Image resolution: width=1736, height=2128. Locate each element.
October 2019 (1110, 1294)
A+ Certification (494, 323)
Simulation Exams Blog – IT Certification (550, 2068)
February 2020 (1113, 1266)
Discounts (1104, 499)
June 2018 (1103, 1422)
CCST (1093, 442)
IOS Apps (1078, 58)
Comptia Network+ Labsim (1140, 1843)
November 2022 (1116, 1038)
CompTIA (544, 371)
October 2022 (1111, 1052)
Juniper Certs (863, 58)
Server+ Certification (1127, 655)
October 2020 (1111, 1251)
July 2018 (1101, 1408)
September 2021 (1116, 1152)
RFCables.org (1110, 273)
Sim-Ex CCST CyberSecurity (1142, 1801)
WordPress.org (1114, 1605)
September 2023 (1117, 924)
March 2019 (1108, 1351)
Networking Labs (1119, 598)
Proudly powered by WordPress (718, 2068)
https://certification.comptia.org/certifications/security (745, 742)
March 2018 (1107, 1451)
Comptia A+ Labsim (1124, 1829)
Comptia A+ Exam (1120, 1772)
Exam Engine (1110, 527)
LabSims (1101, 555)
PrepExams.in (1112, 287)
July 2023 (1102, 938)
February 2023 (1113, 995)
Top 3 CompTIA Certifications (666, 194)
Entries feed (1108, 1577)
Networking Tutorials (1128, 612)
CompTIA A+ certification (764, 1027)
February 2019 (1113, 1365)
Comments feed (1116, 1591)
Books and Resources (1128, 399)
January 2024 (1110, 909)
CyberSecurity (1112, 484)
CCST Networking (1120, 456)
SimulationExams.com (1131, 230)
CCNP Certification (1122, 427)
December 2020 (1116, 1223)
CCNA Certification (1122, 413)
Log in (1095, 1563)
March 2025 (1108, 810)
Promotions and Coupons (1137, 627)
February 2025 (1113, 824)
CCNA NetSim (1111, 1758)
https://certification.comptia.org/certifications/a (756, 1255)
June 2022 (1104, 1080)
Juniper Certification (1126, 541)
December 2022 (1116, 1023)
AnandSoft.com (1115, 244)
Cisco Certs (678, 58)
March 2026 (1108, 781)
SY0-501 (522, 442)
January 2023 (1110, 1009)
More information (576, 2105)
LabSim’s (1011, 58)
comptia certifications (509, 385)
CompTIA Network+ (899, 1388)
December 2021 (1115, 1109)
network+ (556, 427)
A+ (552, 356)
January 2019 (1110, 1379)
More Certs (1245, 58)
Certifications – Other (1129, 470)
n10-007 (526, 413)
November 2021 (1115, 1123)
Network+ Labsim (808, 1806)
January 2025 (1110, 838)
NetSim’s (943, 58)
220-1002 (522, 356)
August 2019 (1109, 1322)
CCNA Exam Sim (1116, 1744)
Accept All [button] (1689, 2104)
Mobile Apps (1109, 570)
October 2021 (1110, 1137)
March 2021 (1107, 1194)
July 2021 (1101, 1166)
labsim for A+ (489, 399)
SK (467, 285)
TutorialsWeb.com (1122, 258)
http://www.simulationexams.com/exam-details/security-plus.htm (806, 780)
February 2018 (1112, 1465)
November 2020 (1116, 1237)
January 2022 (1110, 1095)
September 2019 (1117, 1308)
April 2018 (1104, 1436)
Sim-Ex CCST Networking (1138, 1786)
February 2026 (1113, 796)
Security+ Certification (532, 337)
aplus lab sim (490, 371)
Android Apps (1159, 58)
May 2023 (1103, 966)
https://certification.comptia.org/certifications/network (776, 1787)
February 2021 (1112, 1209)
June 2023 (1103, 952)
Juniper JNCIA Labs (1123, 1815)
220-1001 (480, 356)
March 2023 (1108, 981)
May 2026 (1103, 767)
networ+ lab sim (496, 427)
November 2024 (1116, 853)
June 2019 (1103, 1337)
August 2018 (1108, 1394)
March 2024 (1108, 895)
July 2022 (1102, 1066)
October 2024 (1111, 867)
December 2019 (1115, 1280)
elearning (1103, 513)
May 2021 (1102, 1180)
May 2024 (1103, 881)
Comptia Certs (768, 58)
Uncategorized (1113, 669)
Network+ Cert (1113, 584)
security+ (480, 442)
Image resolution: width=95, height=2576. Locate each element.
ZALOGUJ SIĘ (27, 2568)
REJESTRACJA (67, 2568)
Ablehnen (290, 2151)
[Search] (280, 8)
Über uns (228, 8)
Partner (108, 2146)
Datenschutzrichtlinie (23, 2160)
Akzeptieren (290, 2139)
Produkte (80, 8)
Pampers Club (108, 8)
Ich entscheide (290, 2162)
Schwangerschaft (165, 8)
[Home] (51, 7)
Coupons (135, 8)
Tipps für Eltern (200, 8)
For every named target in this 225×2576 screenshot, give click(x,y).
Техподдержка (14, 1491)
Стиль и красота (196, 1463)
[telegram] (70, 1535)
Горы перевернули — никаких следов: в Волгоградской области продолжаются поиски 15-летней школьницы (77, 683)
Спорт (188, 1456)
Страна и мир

-=-=-=-=-

| REQUIRED WORK |
Make a verbatim copy of every entry shown above.

| ANSWER |
Image resolution: width=1736, height=2128. Locate each element.
October 2019 (1110, 1294)
A+ Certification (494, 323)
Simulation Exams Blog – IT Certification (550, 2068)
February 2020 (1113, 1266)
Discounts (1104, 499)
June 2018 (1103, 1422)
CCST (1093, 442)
IOS Apps (1078, 58)
Comptia Network+ Labsim (1140, 1843)
November 2022 (1116, 1038)
CompTIA (544, 371)
October 2022 (1111, 1052)
Juniper Certs (863, 58)
Server+ Certification (1127, 655)
October 2020 (1111, 1251)
July 2018 (1101, 1408)
September 2021 (1116, 1152)
RFCables.org (1110, 273)
Sim-Ex CCST CyberSecurity (1142, 1801)
WordPress.org (1114, 1605)
September 2023 (1117, 924)
March 2019 (1108, 1351)
Networking Labs (1119, 598)
Proudly powered by WordPress (718, 2068)
https://certification.comptia.org/certifications/security (745, 742)
March 2018 (1107, 1451)
Comptia A+ Labsim (1124, 1829)
Comptia A+ Exam (1120, 1772)
Exam Engine (1110, 527)
LabSims (1101, 555)
PrepExams.in (1112, 287)
July 2023 (1102, 938)
February 2023 (1113, 995)
Top 3 CompTIA Certifications (666, 194)
Entries feed (1108, 1577)
Networking Tutorials (1128, 612)
CompTIA A+ certification (764, 1027)
February 2019 (1113, 1365)
Comments feed (1116, 1591)
Books and Resources (1128, 399)
January 2024 (1110, 909)
CyberSecurity (1112, 484)
CCST Networking (1120, 456)
SimulationExams.com (1131, 230)
CCNP Certification (1122, 427)
December 2020 (1116, 1223)
CCNA Certification (1122, 413)
Log in (1095, 1563)
March 2025 (1108, 810)
Promotions and Coupons (1137, 627)
February 2025 (1113, 824)
CCNA NetSim (1111, 1758)
https://certification.comptia.org/certifications/a (756, 1255)
June 2022 (1104, 1080)
Juniper Certification (1126, 541)
December 2022 (1116, 1023)
AnandSoft.com (1115, 244)
Cisco Certs (678, 58)
March 2026 (1108, 781)
SY0-501 (522, 442)
January 2023 (1110, 1009)
More information (576, 2105)
LabSim’s (1011, 58)
comptia certifications (509, 385)
CompTIA Network+ (899, 1388)
December 2021 (1115, 1109)
network+ (556, 427)
A+ (552, 356)
January 2019 (1110, 1379)
More Certs (1245, 58)
Certifications – Other (1129, 470)
n10-007 (526, 413)
November 2021 (1115, 1123)
Network+ Labsim (808, 1806)
January 2025 (1110, 838)
NetSim’s (943, 58)
220-1002 (522, 356)
August 2019 (1109, 1322)
CCNA Exam Sim (1116, 1744)
Accept All [button] (1689, 2104)
Mobile Apps (1109, 570)
October 2021 (1110, 1137)
March 2021 (1107, 1194)
July 2021 (1101, 1166)
labsim for A+ (489, 399)
SK (467, 285)
TutorialsWeb.com (1122, 258)
http://www.simulationexams.com/exam-details/security-plus.htm (806, 780)
February 2018 (1112, 1465)
November 2020 (1116, 1237)
January 2022 (1110, 1095)
September 2019 (1117, 1308)
April 2018 (1104, 1436)
Sim-Ex CCST Networking (1138, 1786)
February 2026 (1113, 796)
Security+ Certification (532, 337)
aplus lab sim (490, 371)
Android Apps (1159, 58)
May 2023 (1103, 966)
https://certification.comptia.org/certifications/network (776, 1787)
February 2021 (1112, 1209)
June 2023 (1103, 952)
Juniper JNCIA Labs (1123, 1815)
220-1001 (480, 356)
March 2023 (1108, 981)
May 2026 (1103, 767)
networ+ lab sim (496, 427)
November 2024 (1116, 853)
June 2019 (1103, 1337)
August 2018 (1108, 1394)
March 2024 (1108, 895)
July 2022 (1102, 1066)
October 2024 (1111, 867)
December 2019 (1115, 1280)
elearning (1103, 513)
May 2021 (1102, 1180)
May 2024 (1103, 881)
Comptia Certs (768, 58)
Uncategorized (1113, 669)
Network+ Cert (1113, 584)
security+ (480, 442)
Image resolution: width=95, height=2576. Locate each element.
ZALOGUJ SIĘ (27, 2568)
REJESTRACJA (67, 2568)
Ablehnen (290, 2151)
[Search] (280, 8)
Über uns (228, 8)
Partner (108, 2146)
Datenschutzrichtlinie (23, 2160)
Akzeptieren (290, 2139)
Produkte (80, 8)
Pampers Club (108, 8)
Ich entscheide (290, 2162)
Schwangerschaft (165, 8)
[Home] (51, 7)
Coupons (135, 8)
Tipps für Eltern (200, 8)
For every named target in this 225×2576 screenshot, give click(x,y).
Техподдержка (14, 1491)
Стиль и красота (196, 1463)
[telegram] (70, 1535)
Горы перевернули — никаких следов: в Волгоградской области продолжаются поиски 15-летней школьницы (77, 683)
Спорт (188, 1456)
Страна и мир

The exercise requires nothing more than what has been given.